Art Histories
2014/ 2015

Ittai Weinryb

Art and Experience in the Time of the Astrolabe

Astrolabe, Muhammad b. AbiBakr, 618 A.H (1221/2 A.D.), Isfahan Iran/Persia (inv. number:48213), Oxford Museum of the History of Science)
Astrolabe, Muhammad b. AbiBakr, 618 A.H (1221/2 A.D.), Isfahan Iran/Persia (inv. number:48213), Oxford Museum of the History of Science).

Ittai Weinryb is Assistant Professor at the Bard Graduate Center in New York City. He received his PhD (2010) and MA from the Johns Hopkins University and his BA from Tel Aviv University. His area of research and teaching include Art and Material Culture of Western Europe and the Medieval Mediterranean in the nexus of Image and Object Theory, Anthropology, Magic and Religion as well as Medieval Folklore. He has recently completed a book entitled: Bronzescapes: Material and Magic in the Making of the Middle Ages. The book deals with the rise and development of monumental bronzes in Medieval Europe. Weinryb is currently also involved in developing a large-scale exhibition dealing with votive offerings (ex votos). He has published in journals such as Word and Image and Gesta and was recently an Andrew Mellon fellow at the Institute for Advanced Study at Princeton.

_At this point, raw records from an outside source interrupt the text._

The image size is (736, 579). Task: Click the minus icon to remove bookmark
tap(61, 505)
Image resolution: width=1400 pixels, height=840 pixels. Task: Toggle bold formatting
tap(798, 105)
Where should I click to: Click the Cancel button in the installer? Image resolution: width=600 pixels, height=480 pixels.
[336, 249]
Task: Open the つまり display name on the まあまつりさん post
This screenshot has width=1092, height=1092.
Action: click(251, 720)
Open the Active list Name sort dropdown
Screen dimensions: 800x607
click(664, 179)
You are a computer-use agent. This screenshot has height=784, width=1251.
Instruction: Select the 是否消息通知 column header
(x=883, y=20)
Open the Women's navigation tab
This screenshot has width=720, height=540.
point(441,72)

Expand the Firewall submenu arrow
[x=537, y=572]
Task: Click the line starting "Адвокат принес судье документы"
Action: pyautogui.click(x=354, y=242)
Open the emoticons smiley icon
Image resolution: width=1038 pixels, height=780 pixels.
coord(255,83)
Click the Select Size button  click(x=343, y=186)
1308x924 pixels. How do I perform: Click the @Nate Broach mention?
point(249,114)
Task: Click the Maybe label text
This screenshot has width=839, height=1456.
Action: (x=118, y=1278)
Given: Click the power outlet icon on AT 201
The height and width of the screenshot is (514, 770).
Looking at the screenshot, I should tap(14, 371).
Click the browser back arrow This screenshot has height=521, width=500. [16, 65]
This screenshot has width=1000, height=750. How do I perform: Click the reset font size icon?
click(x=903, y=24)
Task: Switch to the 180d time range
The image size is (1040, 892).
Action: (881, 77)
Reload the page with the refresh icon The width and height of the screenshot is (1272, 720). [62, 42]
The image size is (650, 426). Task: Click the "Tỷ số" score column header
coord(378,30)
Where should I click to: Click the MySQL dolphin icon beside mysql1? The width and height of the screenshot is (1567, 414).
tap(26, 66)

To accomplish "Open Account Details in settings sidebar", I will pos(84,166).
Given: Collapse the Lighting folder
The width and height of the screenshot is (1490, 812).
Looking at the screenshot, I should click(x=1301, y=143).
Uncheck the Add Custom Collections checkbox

Art and Experience in the Age of the Astrolabe

Ittai Weinryb’s project as Art Histories and Aesthetic Practices fellow focuses on the reception and distribution of mathematical knowledge presented through the technology of the astrolabe in the Mediterranean environ in the Middle Ages. The astrolabe, a sophisticated inclinometer used by scholars, navigators and astrologers, was a fundamental scientific tool for the amassment of numerical and visual knowledge. Weinryb’s project carefully examines the place of the astrolabe’s technology and its relation to the production of data such as distance, proportion, length and depth as well as to its influence on the production of astrological knowledge. The project further shows that inter-regional interactions in the science of astrology in the Middle Ages were positioned in parallel movement to discourse in image and object production at that period. Thus, the reception of the technology of the astrolabe and the discourse regarding the actual fabrication of the inclinometer, this project shows, served as a protagonists in the discourse regarding the nature of object and image around the Mediterranean environ and beyond.